* _Consigne écrite 1_:
Extrayez du texte sur la grève à la centrale de Provence le passage situé entre « C’est étonnant de » et « bois comme énergie). », ces deux bornes comprises.
* _Consigne écrite 2_:
Poursuivez, s'il vous plaît, le texte sur la grève à la centrale de Provence à la suite de sa dernière phrase.

* _Texte à lire_:
---------------
C’est étonnant de constater comment un simple mouvement de grève à la Centrale thermique de Provence (intervenu le vendredi 3 février) a démontré, tel un battement d’aile de papillon qui déclenche des tempêtes, toute l’importance stratégique de l’unité de Provence ainsi que la pertinence de son projet de reconversion du groupe 4 en biomasse (le bois comme énergie).

En effet, face aux pics de consommation électrique en région et aux risques de défaillance du réseau, le Préfet de région a réquisitionné le personnel gréviste l’obligeant à reprendre le travail et faire fonctionner la centrale. Le Préfet a ainsi considéré que si la Centrale de Provence restait à l’arrêt, cela entraînerait un risque majeur de coupure d’alimentation électrique susceptible de toucher 300 000 foyers en Paca.
---------------
* _Listing de données_:
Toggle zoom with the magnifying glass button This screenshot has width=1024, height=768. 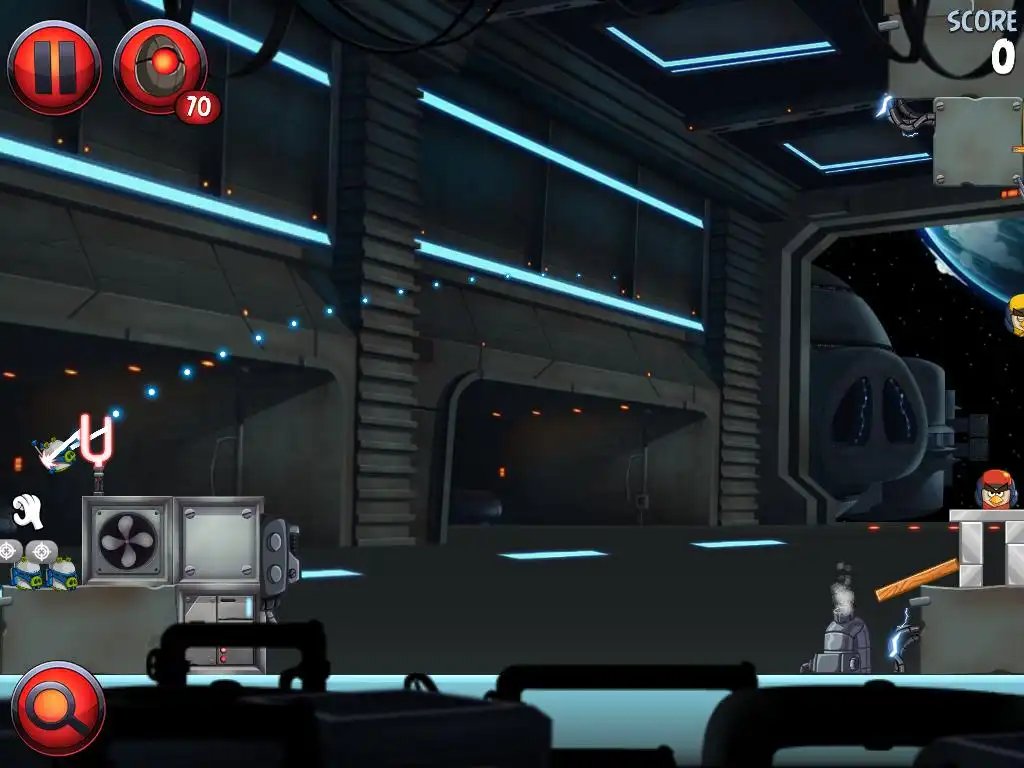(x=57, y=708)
---------------
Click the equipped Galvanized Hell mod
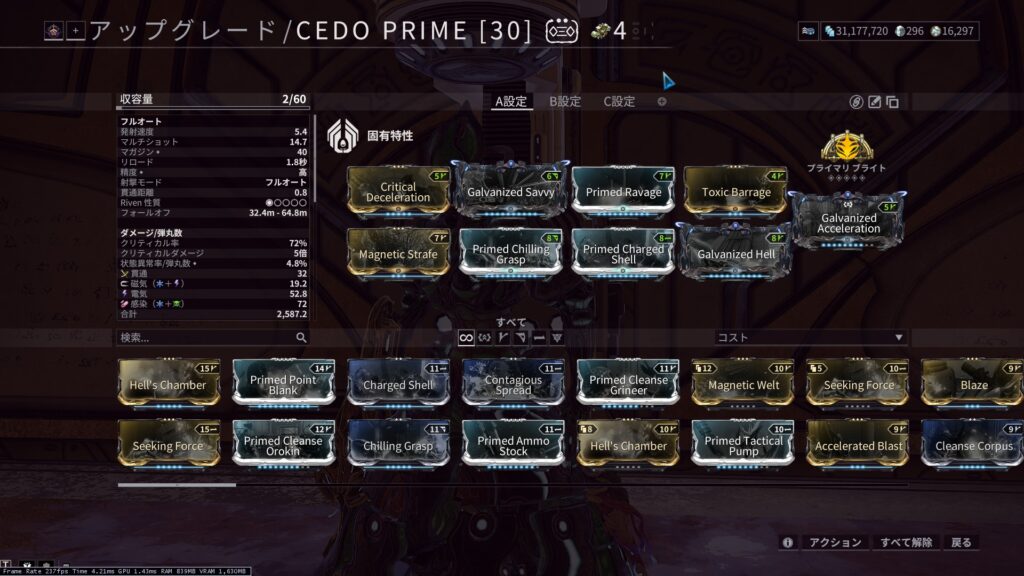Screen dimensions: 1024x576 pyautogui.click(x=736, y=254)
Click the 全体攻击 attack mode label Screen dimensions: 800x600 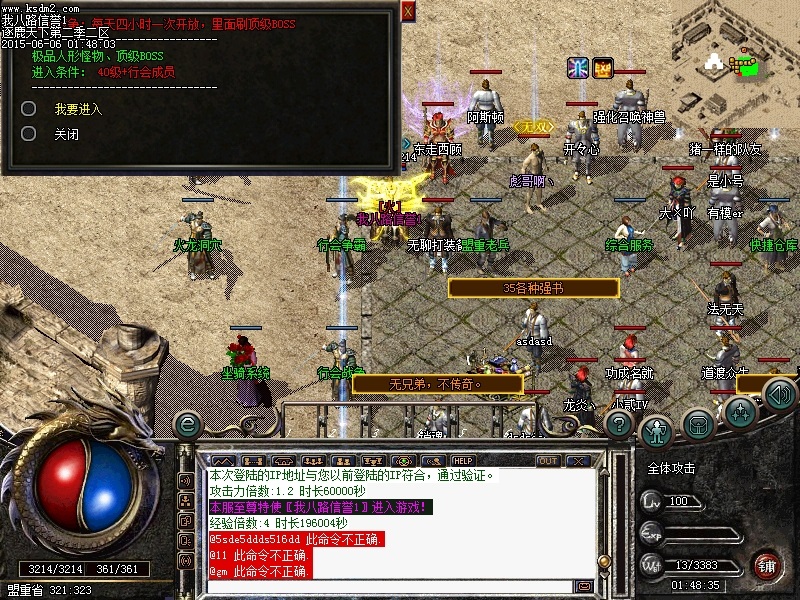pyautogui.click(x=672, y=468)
---------------
* _Résultat final 1_:
C’est étonnant de constater comment un simple mouvement de grève à la Centrale thermique de Provence (intervenu le vendredi 3 février) a démontré, tel un battement d’aile de papillon qui déclenche des tempêtes, toute l’importance stratégique de l’unité de Provence ainsi que la pertinence de son projet de reconversion du groupe 4 en biomasse (le bois comme énergie).

* _Résultat final 2_:
La production électrique étant insuffisante, la partie Est de notre région ne produisant que 10 % de ce qu’elle consomme, RTE (Réseau de transport électrique) sollicite souvent la Centrale de Gardanne pour une injection de mégawatts dans le réseau et faire face à des pics de consommation, notamment ceux compris entre 18h et 20h. Une situation tendue, d’autant plus que la France touchée par une vague de froid, a battu les records historiques de consommation d’électricité, en particulier le jeudi 7 février où le cap des 100 000 mégawatts (MW) a été franchi, le précédent record étant de 96000 MW en décembre 2010.

« Nous avons ainsi montré combien notre unité de production est nécessaire sur le réseau, se félicite Nicolas Casoni, du syndicat CGT. Si la Centrale est indispensable, c’est parce qu’une centrale thermique est très réactive, on peut l’arrêter comme la démarrer rapidement, ce qui n’est pas le cas des centrales nucléaires. »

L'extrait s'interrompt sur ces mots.